Imagine every time you need the toilet you are frightened. And what scares you is not only the threats you can see – any community without decent toilets is contaminated with human waste.
Diarrhoeal diseases linked to dirty water and poor sanitation and hygiene claim the lives of 289,000 children under 5 each year, while repeated bouts of diarrhoea contribute to malnutrition and stunting, causing impaired development and weakened immune systems.
Women who have suffered stunting are more likely to experience obstructions when giving birth. Poor sanitation and hygiene also increase the risk of infection during and after childbirth, with sepsis accounting for over one in ten of maternal deaths worldwide.

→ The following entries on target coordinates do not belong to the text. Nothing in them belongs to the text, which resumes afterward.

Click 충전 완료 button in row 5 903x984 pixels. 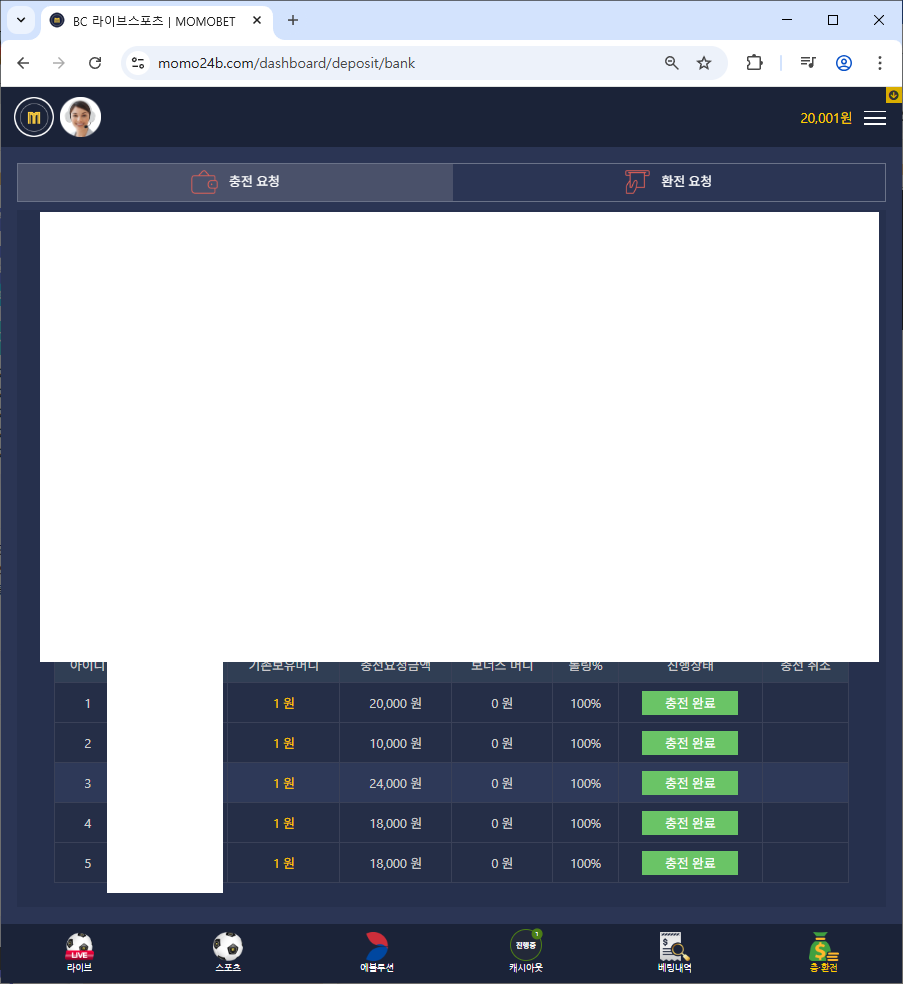(x=689, y=863)
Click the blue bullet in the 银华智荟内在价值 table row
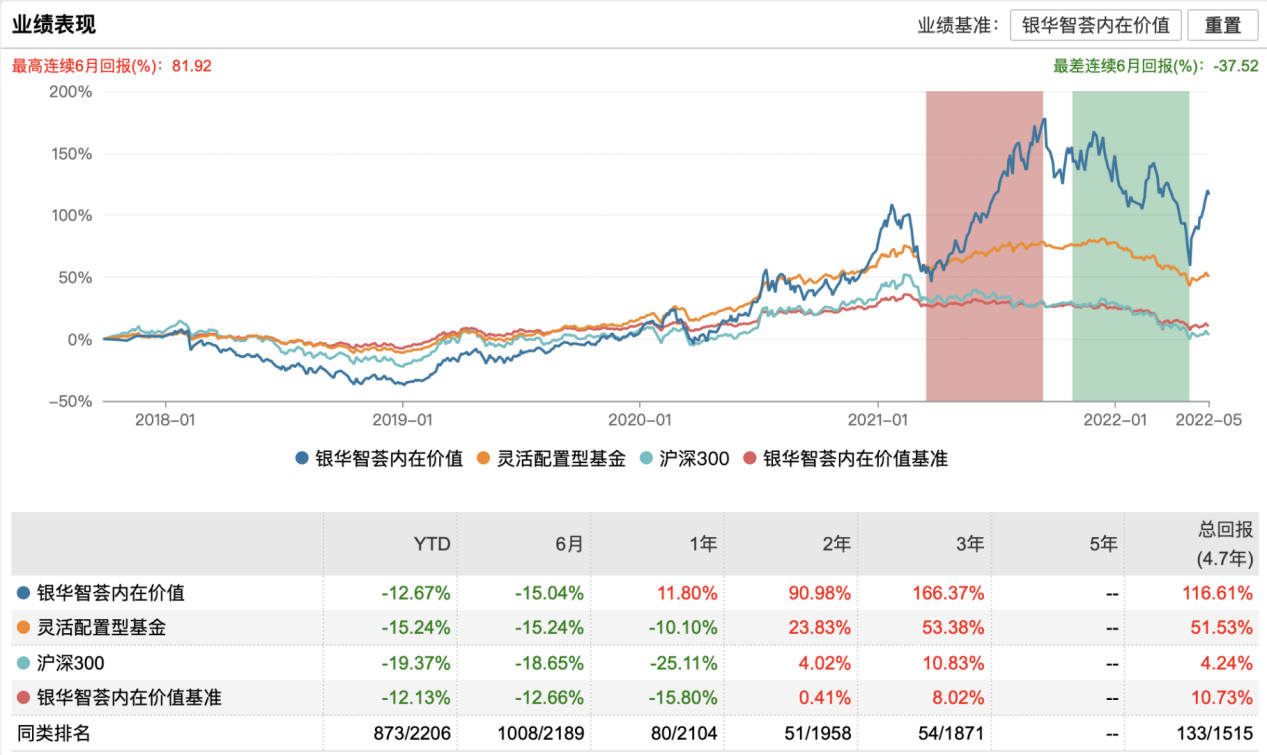This screenshot has width=1267, height=755. pyautogui.click(x=23, y=593)
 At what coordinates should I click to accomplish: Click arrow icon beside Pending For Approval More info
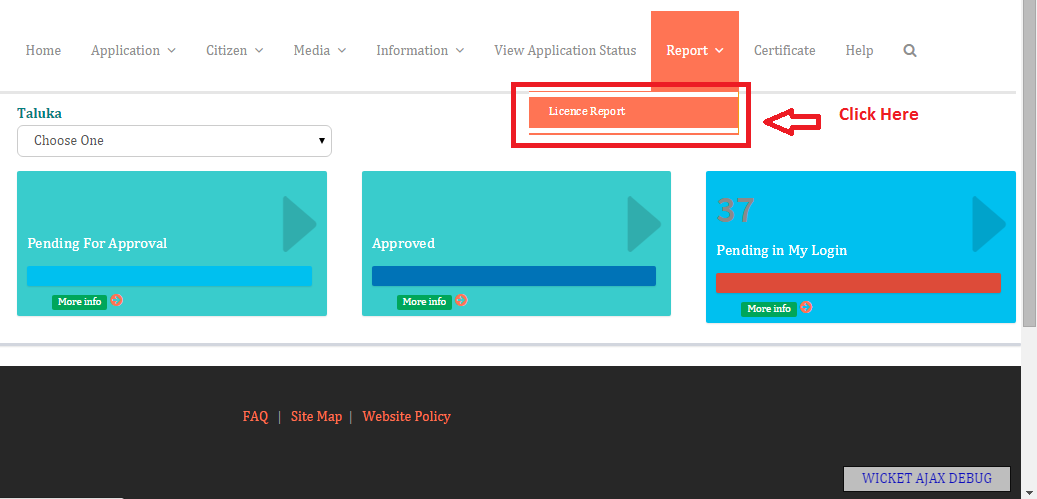117,301
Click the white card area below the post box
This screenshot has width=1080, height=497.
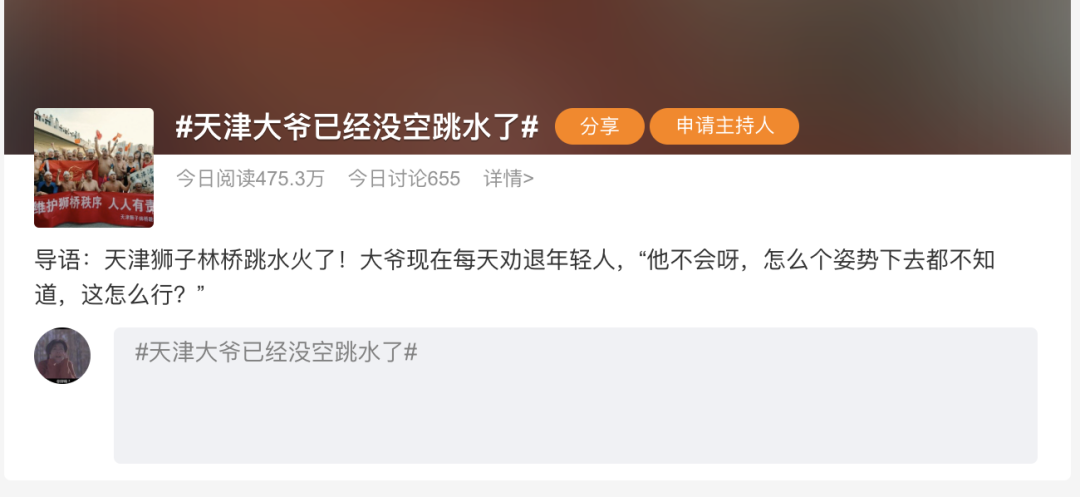click(x=537, y=472)
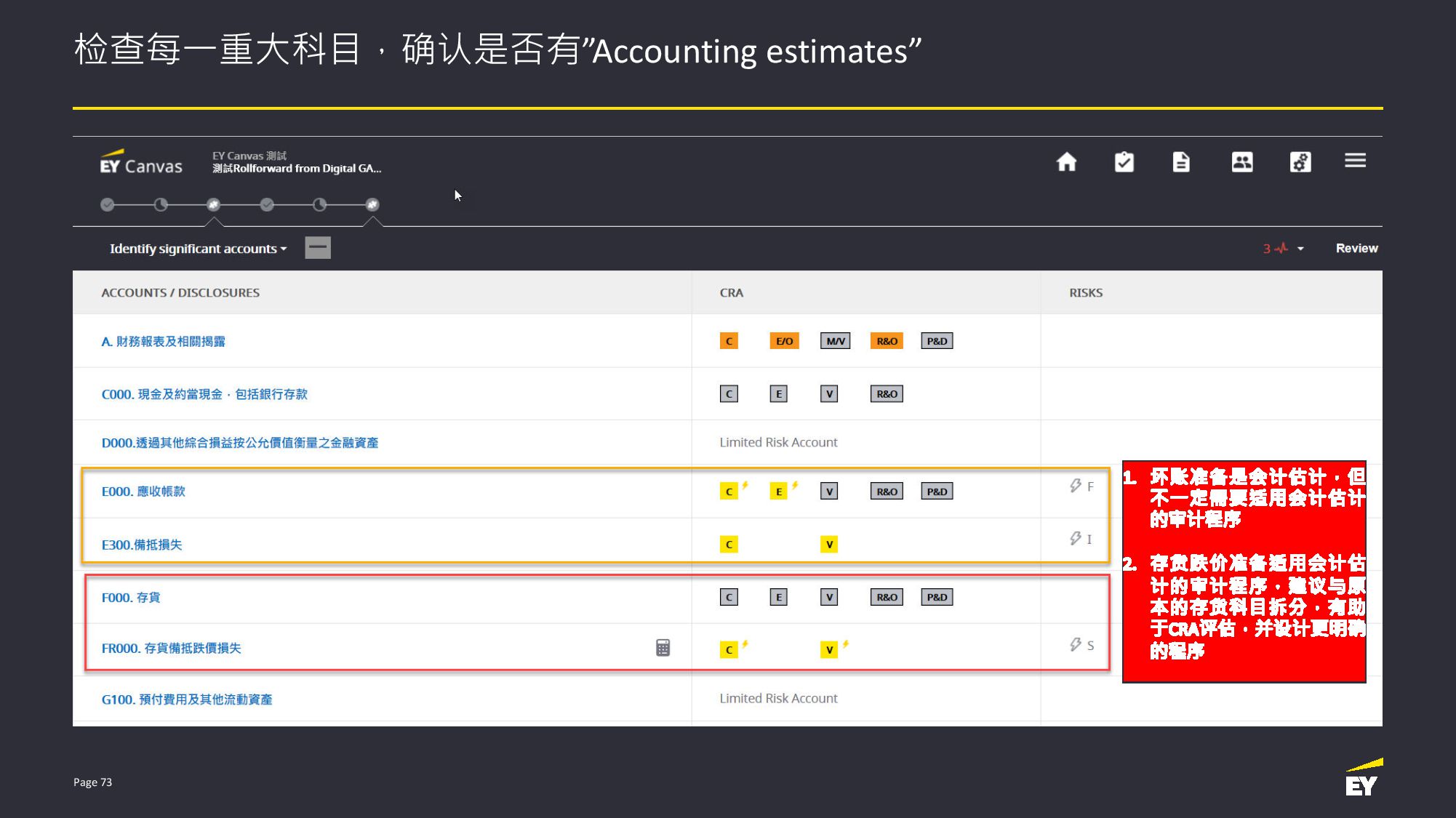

Girls are more likely to miss classes while on their periods when their schools don’t have private toilets, and the same goes for female workers in factories that don’t have decent facilities. None of this is acceptable and so much is preventable.
The world promised that by 2030 everyone will have a safe toilet, but at the current rate of progress, even the moment when everyone basic provision will be decades after that. Next summer, leaders will review progress on Goal 6 to ensure universal access to water and sanitation. As countries prepare for this, there needs to be a dramatic step change in ambition and action.
It is a no-brainer. For every $1 spent on water and sanitation, $4 is returned in increased productivity as less time is lost through sickness. We need governments and donors to acknowledge the importance of sanitation and make the urgent long-term investments needed.
Girls and women should feed into the decision making process to make sure the services meet their needs whatever their age or physical ability. And the issue of sanitation must be taken out of its cubicle – the health, education and business sector must realise that providing safe, accessible toilets to all within their premises is non-negotiable.
Only then girls and women be able to fully participate in their communities, enjoying the health, education and gender equality premiums brought by just being able to use a safe toilet.